What is a Cub Scout?

HISTORY OF CUB SCOUTS

Scouting was originally for boys aged 11 to 18, but Robert Baden-Powell was soon being asked by their younger brothers if they could join as well. Baden-Powell was aware of the physical and mental differences of the younger boys and he designed the Taining Scheme for “Junior Scouts” (as they were originally called) to allow for these differences whilst staying true to the principles and ideas of the original “Boy Scouts”.

In 1914, he produced his plans for “Junior Scouts” in response to these demands from boys under 11 years of age.

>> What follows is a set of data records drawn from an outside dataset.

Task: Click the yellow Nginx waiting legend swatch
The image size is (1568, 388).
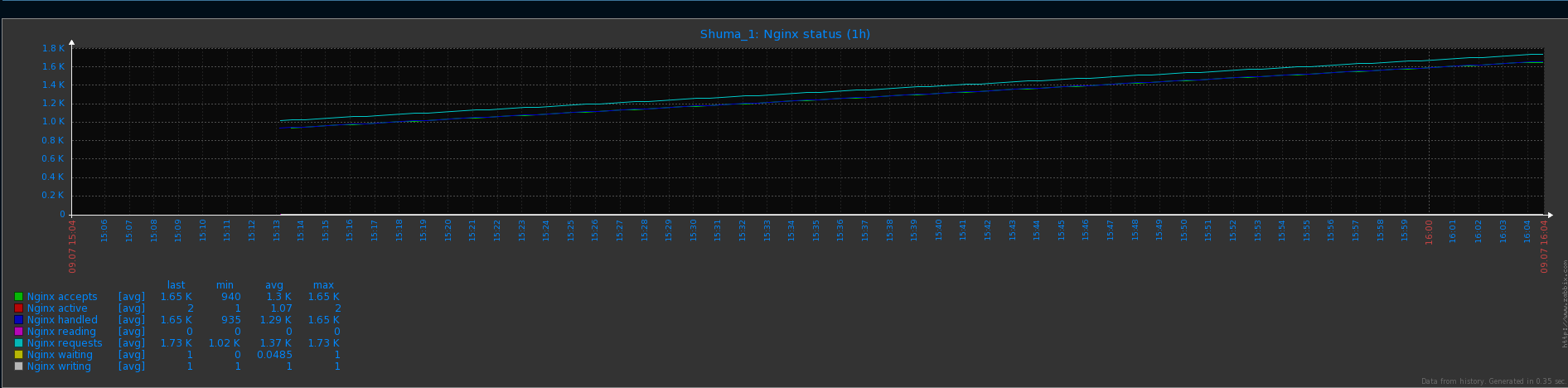Action: pos(18,355)
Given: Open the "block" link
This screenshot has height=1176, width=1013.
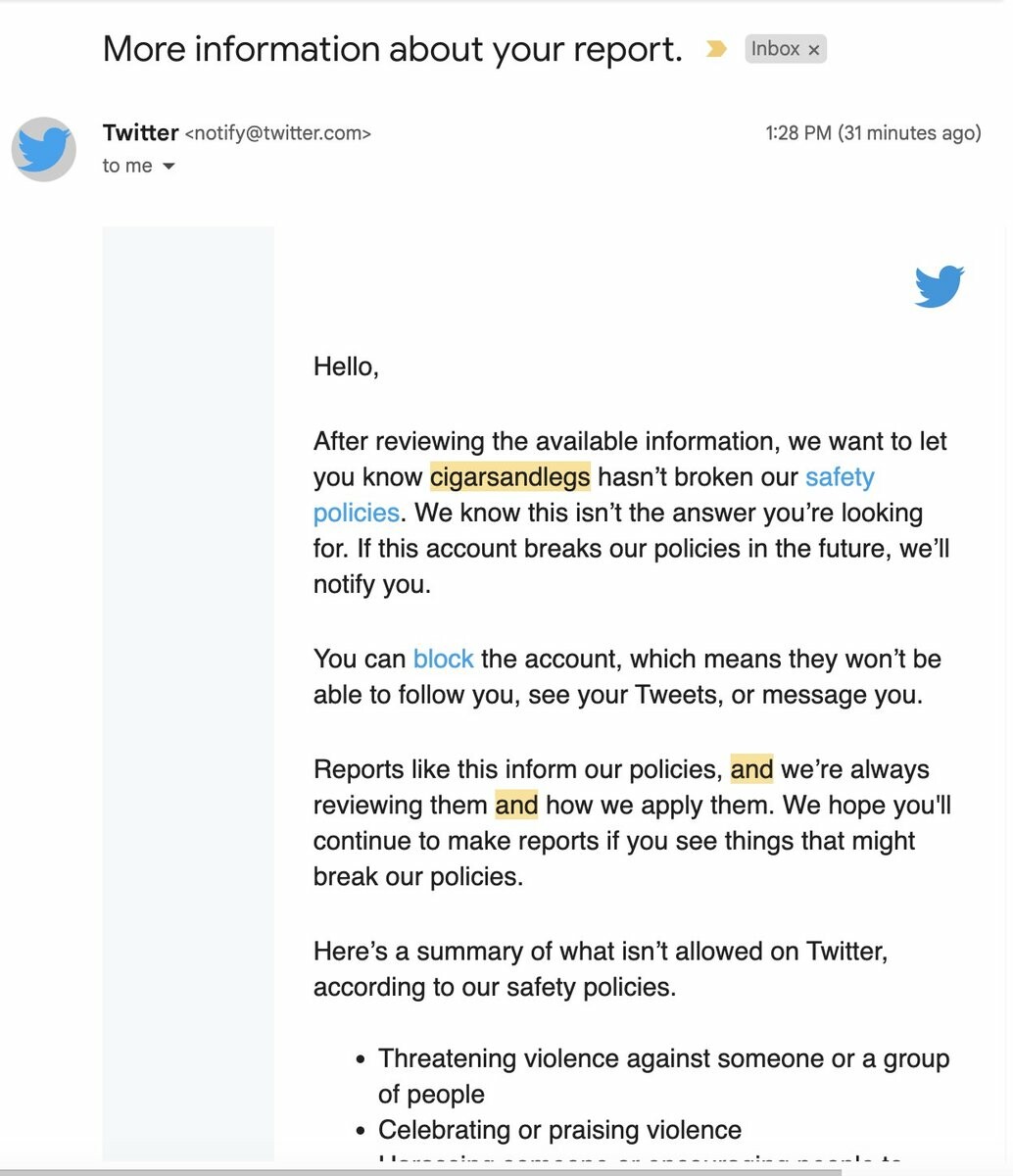Looking at the screenshot, I should coord(443,659).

The handbook for the “Junior Scouts” was based upon the works of Rudyard Kipling, who had already produced a number of books for the Scout Movement, and in particular on “The Jungle Book” for the Cub Scout Leaders and Helpers.

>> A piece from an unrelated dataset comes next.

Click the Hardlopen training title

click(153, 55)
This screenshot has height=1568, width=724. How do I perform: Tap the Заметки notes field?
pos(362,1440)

Cub Scouting began in 1916 when “Junior Scouts” became “Wolf Cubs”. The Original activities were constantly being changed and developed until, in 1966, a number of major changes were introduced into the Scout Movement as a whole and “wold Cubs” became “Cub Scouts”. New Activity Badges were added to the Progressive Training Scheme with the emphasis now on the individual to reach their own level dependent on their individual talents and abilities.

True to the original ideas of Robert Baden-Powell, Cub Scouting still seeks to meet the aim of the Scout Association to encourage the physical, mental, and spiritual development of young people so they may take a constructive place in society. By offering Adventure and Challenge through the Progressive Training Scheme that leads the young Cub Scout through a series of tasks and duties that will test and extend their individual abilities and prepare them for their move to Scouts.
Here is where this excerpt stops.